### Provided data

◆ ◆ ◆ ◆ ◆

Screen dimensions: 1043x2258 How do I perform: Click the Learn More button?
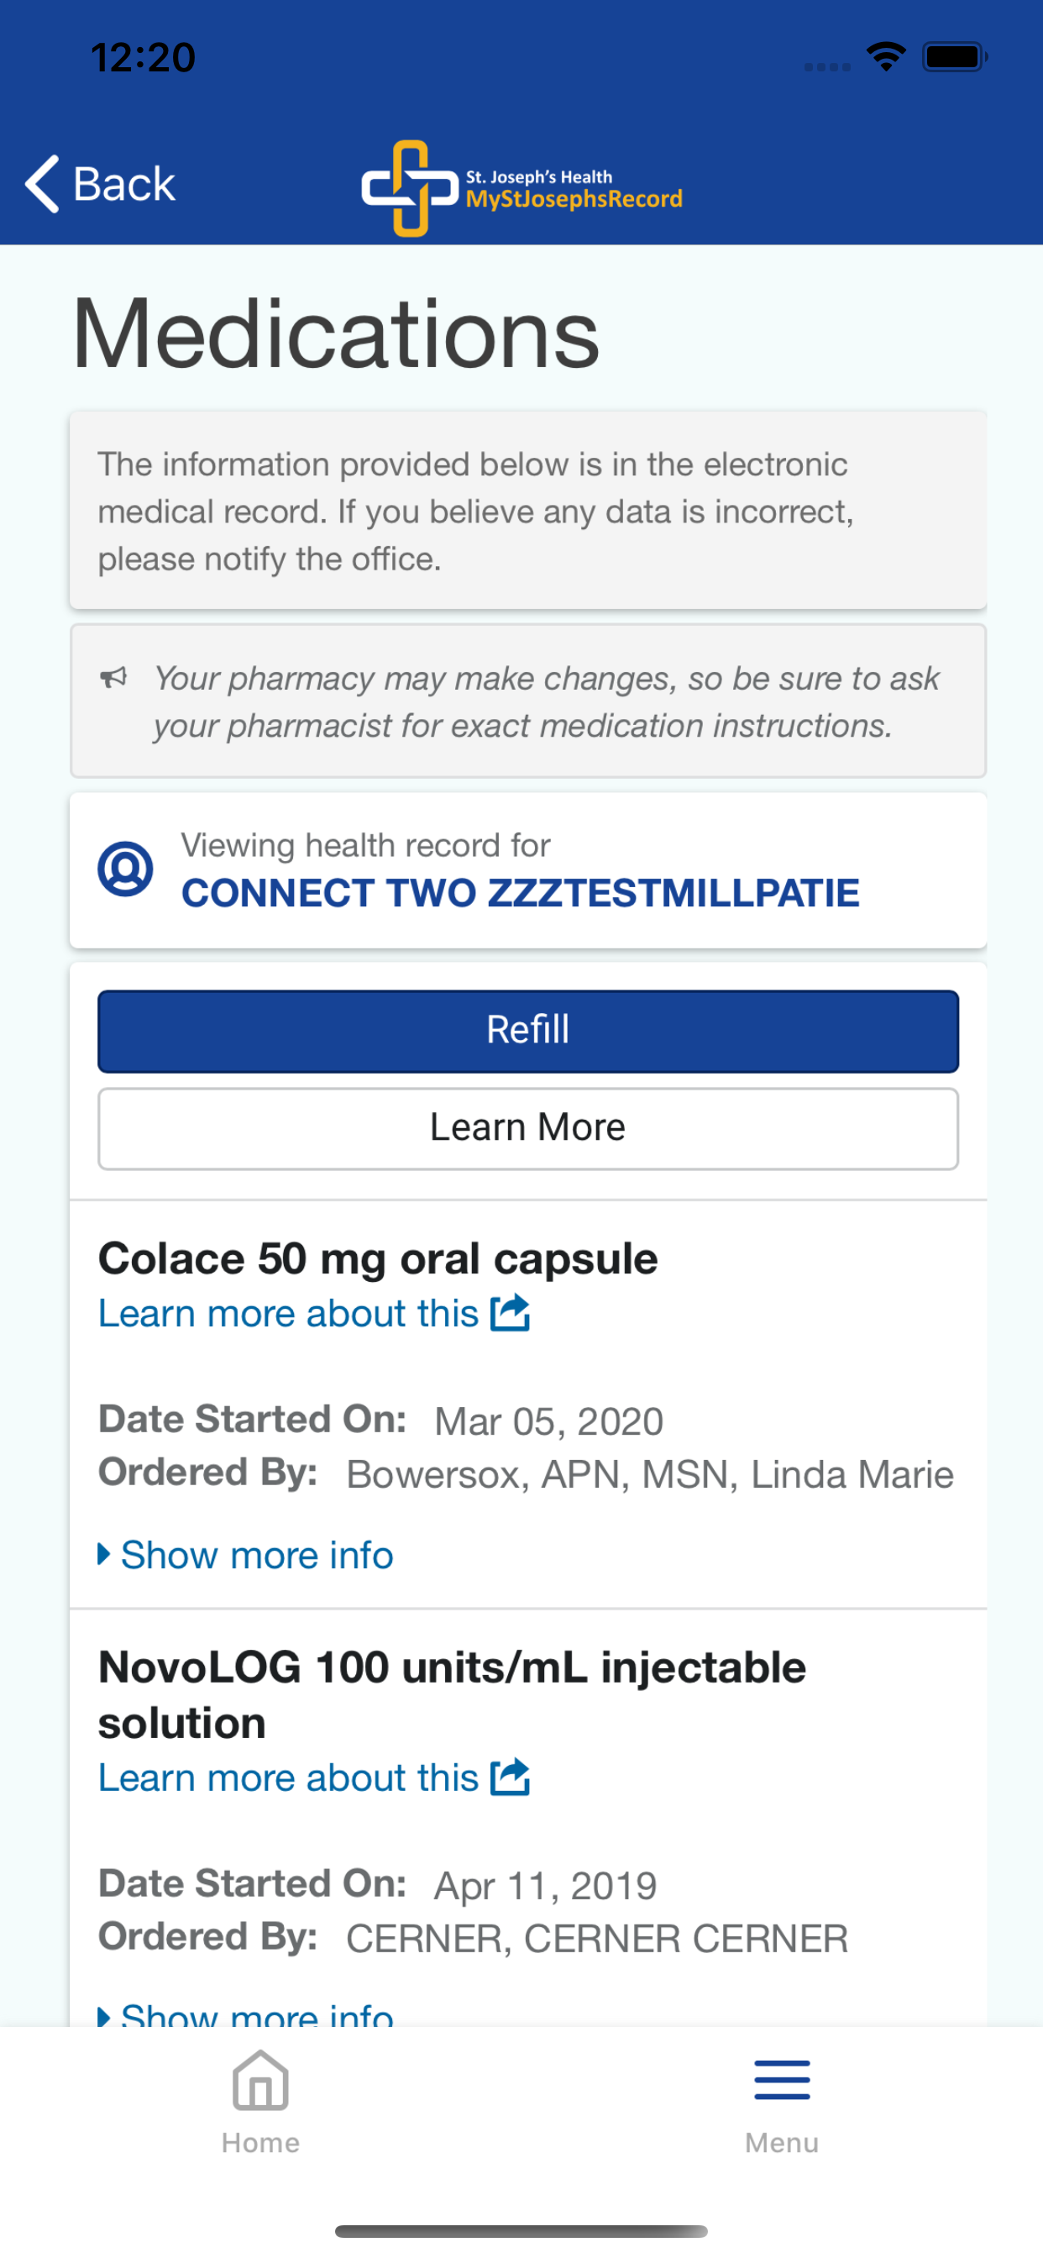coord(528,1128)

◆ ◆ ◆ ◆ ◆

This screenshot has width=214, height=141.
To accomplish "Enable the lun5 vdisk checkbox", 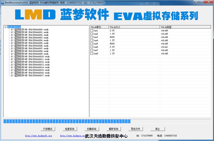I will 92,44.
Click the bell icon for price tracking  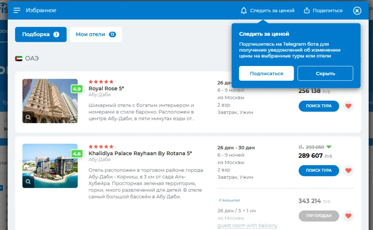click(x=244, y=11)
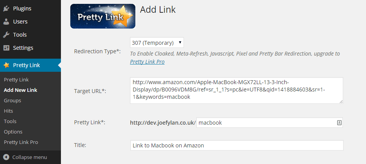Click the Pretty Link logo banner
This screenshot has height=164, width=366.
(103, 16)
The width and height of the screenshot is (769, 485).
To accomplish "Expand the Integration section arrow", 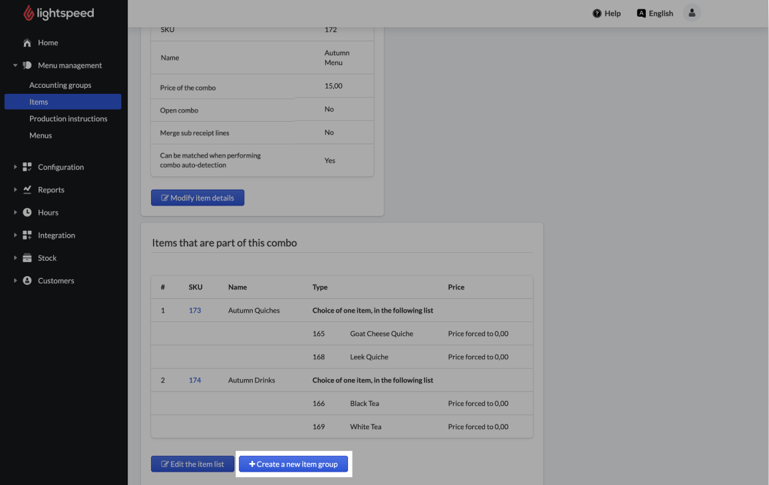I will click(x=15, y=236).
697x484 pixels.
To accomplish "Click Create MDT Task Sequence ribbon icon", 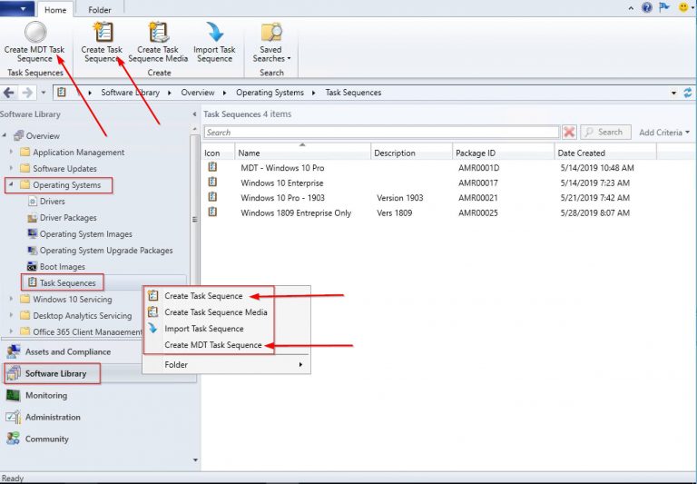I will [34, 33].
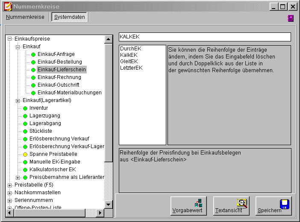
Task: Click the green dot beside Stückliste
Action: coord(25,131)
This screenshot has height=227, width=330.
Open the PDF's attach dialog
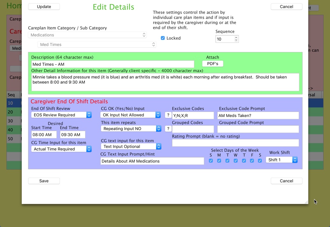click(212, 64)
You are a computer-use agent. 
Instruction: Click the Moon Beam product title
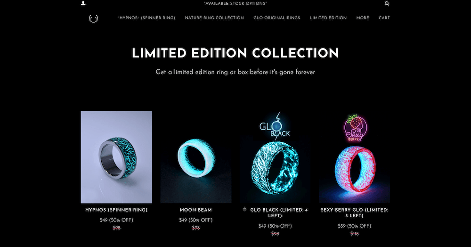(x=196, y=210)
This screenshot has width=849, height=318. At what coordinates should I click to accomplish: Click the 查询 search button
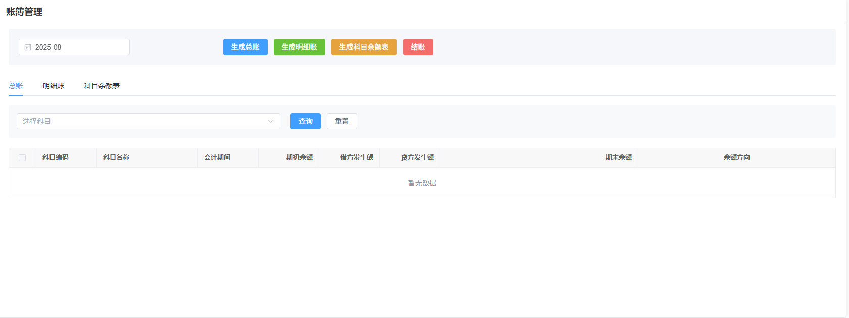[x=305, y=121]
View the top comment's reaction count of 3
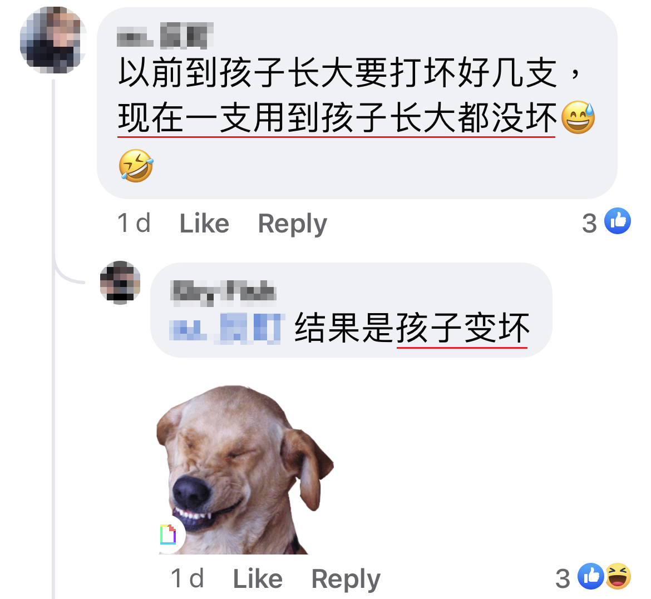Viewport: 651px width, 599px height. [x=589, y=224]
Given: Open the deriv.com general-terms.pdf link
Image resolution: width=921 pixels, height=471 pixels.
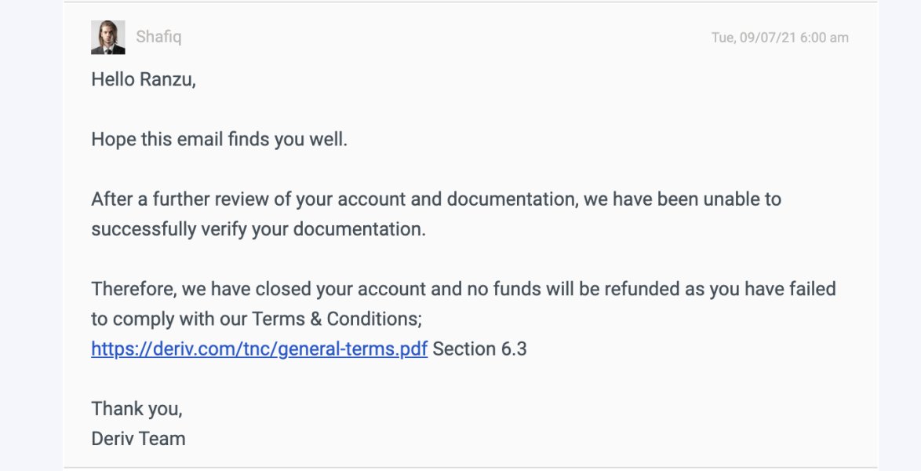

◆ ◆ ◆ ◆ ◆

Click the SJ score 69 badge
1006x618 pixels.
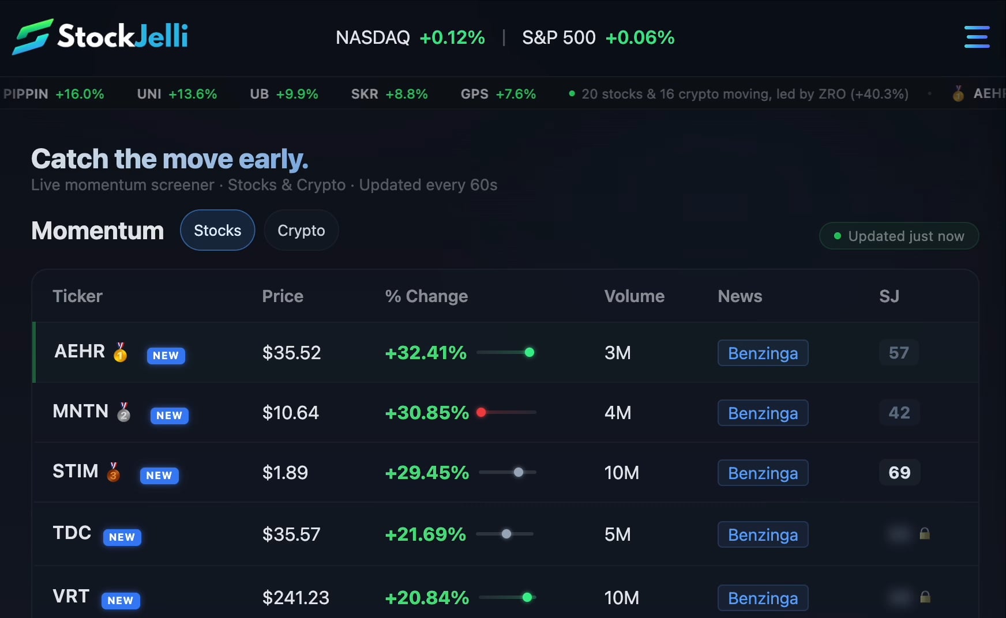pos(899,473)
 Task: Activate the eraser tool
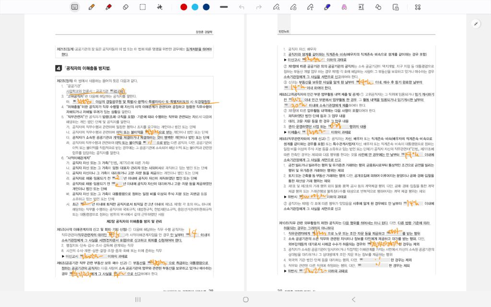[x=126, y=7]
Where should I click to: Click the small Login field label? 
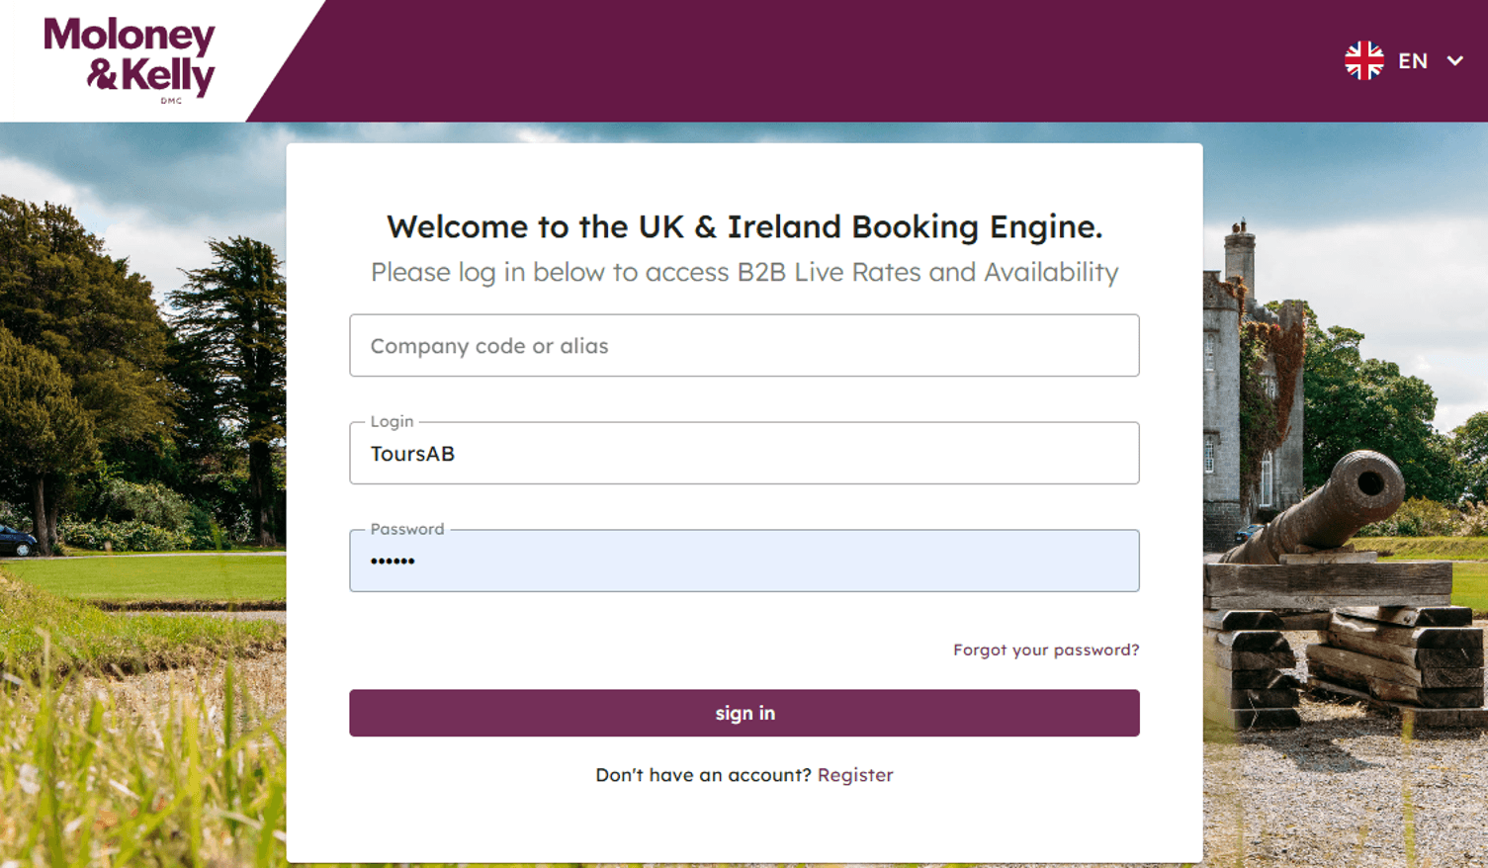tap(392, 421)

◆ ◆ ◆ ◆ ◆

### Set problem
Rescale the data between the lines holding "Where should I" and "tap(392, 421)", inclusive: reproduce them with the requests, and multiply every coordinate in the answers by 1.65, rounding to whole numbers with halves rounded up. Return only these lines and omit the pictures.

### Output below
Where should I click to: Click the small Login field label? 
tap(647, 695)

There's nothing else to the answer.